# SET EXERCISE
Return the material from the line with "Given: Select the Diagram tab" to the line with "click(x=24, y=147)", both of those lines included, reproducing each line exactly and nothing else.

··· DATA SUPPLIED ···

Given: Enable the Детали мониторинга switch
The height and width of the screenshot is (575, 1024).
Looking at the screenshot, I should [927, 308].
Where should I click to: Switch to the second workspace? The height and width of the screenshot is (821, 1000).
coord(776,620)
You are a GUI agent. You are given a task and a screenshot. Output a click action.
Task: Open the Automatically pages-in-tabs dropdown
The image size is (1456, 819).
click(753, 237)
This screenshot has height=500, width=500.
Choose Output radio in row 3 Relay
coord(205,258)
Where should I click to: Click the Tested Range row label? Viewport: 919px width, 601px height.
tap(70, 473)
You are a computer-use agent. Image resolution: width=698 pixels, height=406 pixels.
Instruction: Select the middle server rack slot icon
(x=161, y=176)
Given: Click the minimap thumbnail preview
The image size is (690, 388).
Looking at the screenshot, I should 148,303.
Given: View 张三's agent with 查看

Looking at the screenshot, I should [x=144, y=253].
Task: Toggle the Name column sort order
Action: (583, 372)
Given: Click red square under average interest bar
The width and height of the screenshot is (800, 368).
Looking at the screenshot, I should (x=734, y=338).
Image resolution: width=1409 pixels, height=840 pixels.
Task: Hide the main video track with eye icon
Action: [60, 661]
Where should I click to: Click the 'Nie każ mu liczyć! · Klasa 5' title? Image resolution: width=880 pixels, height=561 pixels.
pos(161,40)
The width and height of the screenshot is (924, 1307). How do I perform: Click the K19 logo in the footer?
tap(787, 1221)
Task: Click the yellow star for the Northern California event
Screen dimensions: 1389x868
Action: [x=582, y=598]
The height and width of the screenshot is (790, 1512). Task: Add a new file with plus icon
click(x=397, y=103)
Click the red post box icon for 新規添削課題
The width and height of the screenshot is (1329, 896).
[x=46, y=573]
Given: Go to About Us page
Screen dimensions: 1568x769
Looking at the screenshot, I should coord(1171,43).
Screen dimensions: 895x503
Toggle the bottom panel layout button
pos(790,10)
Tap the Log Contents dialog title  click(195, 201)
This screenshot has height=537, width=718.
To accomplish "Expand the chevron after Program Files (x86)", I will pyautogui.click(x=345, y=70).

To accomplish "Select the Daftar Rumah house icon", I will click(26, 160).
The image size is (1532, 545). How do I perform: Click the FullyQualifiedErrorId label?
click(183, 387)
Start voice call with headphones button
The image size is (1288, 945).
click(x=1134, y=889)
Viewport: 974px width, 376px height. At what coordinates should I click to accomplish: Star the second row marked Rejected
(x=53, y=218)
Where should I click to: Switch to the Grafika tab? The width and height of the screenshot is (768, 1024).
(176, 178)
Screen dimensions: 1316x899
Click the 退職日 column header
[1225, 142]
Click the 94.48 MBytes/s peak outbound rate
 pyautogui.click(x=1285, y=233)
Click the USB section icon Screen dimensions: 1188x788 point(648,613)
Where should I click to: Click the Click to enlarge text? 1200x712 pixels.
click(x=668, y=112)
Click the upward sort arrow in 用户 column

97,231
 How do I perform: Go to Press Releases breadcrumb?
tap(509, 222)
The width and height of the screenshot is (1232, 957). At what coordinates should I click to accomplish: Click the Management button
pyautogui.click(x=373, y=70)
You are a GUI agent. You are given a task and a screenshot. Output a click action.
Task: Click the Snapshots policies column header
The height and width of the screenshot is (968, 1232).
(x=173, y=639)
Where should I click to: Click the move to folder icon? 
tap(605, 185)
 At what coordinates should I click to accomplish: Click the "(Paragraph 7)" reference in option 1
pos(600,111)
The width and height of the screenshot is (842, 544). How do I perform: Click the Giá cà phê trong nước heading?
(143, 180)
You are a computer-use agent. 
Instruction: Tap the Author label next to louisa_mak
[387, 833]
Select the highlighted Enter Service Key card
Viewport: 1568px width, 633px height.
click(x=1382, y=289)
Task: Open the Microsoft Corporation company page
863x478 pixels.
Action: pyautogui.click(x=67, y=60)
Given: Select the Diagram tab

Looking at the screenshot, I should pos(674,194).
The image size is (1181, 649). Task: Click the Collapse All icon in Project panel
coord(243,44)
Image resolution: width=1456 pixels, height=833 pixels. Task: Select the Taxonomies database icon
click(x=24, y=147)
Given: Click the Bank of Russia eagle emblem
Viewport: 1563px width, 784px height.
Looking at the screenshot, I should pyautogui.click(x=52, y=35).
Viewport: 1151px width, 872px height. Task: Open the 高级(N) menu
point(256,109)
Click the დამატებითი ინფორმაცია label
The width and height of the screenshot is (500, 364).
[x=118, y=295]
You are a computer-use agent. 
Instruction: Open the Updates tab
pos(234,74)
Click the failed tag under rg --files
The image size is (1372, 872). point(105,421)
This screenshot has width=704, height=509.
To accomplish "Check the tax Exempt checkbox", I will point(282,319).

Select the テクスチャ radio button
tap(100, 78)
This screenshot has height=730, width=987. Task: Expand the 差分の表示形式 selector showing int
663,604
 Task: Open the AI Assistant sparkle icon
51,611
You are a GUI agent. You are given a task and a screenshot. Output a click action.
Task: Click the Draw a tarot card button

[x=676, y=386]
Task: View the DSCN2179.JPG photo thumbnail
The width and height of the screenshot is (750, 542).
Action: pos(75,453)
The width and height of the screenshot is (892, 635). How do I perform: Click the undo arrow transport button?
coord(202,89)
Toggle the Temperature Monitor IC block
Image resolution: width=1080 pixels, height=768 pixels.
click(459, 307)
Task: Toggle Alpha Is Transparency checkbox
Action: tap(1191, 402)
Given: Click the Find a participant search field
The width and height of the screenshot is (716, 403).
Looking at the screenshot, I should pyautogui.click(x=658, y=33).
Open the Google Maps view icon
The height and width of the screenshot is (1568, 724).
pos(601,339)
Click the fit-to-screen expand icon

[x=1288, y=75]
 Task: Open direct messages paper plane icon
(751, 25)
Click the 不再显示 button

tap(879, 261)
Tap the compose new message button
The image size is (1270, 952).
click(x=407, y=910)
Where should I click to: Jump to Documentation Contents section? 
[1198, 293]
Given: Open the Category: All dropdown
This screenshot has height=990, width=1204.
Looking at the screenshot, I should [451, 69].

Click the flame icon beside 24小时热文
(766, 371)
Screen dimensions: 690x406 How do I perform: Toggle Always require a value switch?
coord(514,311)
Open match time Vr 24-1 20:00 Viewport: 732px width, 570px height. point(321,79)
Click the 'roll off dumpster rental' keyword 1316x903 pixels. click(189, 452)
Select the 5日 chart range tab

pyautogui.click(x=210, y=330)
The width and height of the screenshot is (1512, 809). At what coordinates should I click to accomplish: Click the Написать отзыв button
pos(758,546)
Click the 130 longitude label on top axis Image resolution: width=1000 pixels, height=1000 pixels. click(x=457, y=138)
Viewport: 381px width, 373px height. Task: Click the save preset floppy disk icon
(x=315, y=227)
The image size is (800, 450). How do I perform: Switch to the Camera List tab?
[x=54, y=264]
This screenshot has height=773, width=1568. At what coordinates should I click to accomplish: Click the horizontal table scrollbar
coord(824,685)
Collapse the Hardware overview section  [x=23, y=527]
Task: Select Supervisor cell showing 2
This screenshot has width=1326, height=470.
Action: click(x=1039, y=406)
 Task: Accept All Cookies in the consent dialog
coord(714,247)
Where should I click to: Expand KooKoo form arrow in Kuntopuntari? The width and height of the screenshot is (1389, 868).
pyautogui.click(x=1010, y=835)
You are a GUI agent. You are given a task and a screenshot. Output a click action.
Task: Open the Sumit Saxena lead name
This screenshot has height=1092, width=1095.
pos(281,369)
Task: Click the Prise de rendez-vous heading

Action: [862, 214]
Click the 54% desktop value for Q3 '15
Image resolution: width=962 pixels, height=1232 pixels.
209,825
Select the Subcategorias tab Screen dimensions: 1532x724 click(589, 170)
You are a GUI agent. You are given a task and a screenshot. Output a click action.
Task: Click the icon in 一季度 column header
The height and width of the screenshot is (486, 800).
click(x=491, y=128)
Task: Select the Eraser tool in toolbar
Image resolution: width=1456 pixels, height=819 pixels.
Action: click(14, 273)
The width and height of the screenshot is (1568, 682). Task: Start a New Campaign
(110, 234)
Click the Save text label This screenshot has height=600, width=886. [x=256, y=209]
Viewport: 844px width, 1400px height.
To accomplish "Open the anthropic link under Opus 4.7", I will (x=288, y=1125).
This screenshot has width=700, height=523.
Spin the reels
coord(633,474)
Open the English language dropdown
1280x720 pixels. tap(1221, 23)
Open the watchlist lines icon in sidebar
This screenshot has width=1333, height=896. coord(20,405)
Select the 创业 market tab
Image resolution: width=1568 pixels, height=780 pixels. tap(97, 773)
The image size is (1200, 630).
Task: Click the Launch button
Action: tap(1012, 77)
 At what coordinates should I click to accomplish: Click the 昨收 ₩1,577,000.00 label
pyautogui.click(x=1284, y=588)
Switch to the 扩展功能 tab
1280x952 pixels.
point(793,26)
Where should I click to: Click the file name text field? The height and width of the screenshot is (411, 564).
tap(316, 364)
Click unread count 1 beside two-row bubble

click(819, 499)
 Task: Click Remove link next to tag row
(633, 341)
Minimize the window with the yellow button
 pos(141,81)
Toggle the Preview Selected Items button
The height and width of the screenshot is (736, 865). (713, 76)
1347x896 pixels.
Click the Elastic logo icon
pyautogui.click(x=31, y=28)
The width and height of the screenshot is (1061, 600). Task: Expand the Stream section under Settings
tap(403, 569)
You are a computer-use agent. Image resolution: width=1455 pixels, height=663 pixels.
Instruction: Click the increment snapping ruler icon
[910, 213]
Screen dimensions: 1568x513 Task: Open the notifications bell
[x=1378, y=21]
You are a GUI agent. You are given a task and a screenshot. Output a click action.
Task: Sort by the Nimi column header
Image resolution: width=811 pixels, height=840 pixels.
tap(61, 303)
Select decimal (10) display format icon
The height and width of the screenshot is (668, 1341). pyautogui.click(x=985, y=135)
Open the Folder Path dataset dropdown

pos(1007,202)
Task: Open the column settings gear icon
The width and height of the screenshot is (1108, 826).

···

# CORRECT RESULT
Given: Select the Diagram tab

Looking at the screenshot, I should pos(674,194).
The image size is (1181, 649). Task: Click the Collapse All icon in Project panel
coord(243,44)
Image resolution: width=1456 pixels, height=833 pixels. Task: Select the Taxonomies database icon
click(x=24, y=147)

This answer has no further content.